If you're not making money off Photoshop, don't buy it. :)
I like Lightroom after using it for 18 months. It's not perfect, but I don't feel I need to upgrade to 2.0, and will probably upgrade only when they release 3.0. But then I am a hobbyist and use only some of its functionality.
I feel really comfortable with being able to afford the GIMP. In case anybody doesn't realise, it's free (in both senses of the word).
Its user interface is a bit odd to my way of thinking but it's fine once you get used to it. I can't compare it with Photoshop, etc, as I've not really seen them other than very brief demos.
I like the book Beginning GIMP by Akkana Peck. I haven't read it right through and don't do much image manipulation but when I get stuck on something I go to her book and it sorts me out.
Actually they warned PS7 users that they had a limited time frame to upgrade to CS3. And then if you upgrade to CS3 within a 30 window of the CS4 release you'll get a free upgrade from CS3 to CS4.

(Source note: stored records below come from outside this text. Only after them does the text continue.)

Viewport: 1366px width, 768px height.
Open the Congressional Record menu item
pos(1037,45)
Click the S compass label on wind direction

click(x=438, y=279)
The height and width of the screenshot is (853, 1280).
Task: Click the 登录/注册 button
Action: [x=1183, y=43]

I'm not sure if that window has closed yet since I think, but am not sure that the official US release date is November 7 th or some such.
If you want to upgrade then I'd call Adobe ASAP and check. You may be OK.
Anyone that thinks GIMP is in the county as CS4 is just wrong, sorry to tell you that.
I really object to worthless upgrades, most office products for example. But Adobe has been pouring a huge amount of powerful new ideas into Photoshop. It is well worth the $200 every 3 years.
Of course even they admit that it is very difficult to become proficient in. They say that everytime they make an attempt to streamline the interface, by dropping old elements, that users raise caine.
But many many companies have come along over the years with the idea that they would make a better cheaper photoshop. They are all dead and laying the the ditch somewhere in the past. Corel is the only one to put up that much of a fight and they are a pale ghost now days and have given up the competition. I have several boxes of wana-be software around here. Harvard Graphics for one.
BK
Thanks.
I think it's more than $200 per three years, but then I agree that it seems Photoshop is way advanced.
Anyone that thinks GIMP is in the county as CS4 is just wrong, sorry to tell you that.
That's not a terribly useful response when I specifically asked what was missing in the GIMP that's so important. Educate me, don't just condescend.